[Saved data entries]
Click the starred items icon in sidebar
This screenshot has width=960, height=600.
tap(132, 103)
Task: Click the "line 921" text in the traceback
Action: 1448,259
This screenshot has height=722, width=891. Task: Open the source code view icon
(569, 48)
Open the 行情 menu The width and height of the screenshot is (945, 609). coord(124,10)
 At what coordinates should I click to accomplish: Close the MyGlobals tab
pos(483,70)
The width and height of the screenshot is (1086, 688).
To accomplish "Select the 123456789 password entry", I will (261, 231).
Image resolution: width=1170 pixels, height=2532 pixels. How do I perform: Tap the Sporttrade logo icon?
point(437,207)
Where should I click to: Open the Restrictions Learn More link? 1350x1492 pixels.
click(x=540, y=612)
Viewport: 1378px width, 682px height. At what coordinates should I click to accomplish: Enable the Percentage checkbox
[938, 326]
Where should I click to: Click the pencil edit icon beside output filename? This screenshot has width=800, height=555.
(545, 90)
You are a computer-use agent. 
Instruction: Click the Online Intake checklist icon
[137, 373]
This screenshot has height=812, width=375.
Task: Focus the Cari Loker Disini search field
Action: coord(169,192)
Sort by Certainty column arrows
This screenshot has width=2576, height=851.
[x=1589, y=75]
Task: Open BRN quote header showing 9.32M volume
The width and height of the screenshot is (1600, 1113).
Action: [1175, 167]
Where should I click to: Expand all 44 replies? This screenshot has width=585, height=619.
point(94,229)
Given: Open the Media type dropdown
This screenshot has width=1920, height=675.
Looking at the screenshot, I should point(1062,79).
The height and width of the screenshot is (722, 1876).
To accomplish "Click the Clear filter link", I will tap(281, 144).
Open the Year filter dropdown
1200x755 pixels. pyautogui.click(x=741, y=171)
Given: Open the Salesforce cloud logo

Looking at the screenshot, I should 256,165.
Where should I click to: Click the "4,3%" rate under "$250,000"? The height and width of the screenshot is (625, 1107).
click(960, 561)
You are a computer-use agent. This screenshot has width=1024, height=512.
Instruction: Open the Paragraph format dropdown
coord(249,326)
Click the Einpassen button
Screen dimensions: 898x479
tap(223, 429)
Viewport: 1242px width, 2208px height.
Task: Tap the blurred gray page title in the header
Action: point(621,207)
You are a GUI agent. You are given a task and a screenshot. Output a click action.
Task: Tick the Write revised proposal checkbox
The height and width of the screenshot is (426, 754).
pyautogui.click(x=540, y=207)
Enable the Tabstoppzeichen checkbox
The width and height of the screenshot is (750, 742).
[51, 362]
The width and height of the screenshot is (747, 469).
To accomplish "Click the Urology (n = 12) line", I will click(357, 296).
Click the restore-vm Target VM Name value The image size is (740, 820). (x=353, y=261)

## Work item
Look at the records above. Copy every line where the string "agent" occurs.

## Solution
You are a computer-use agent. 
You are a computer-use agent. This screenshot has width=1024, height=512.
You are a GUI agent. You are given a task and a screenshot. Output a click action.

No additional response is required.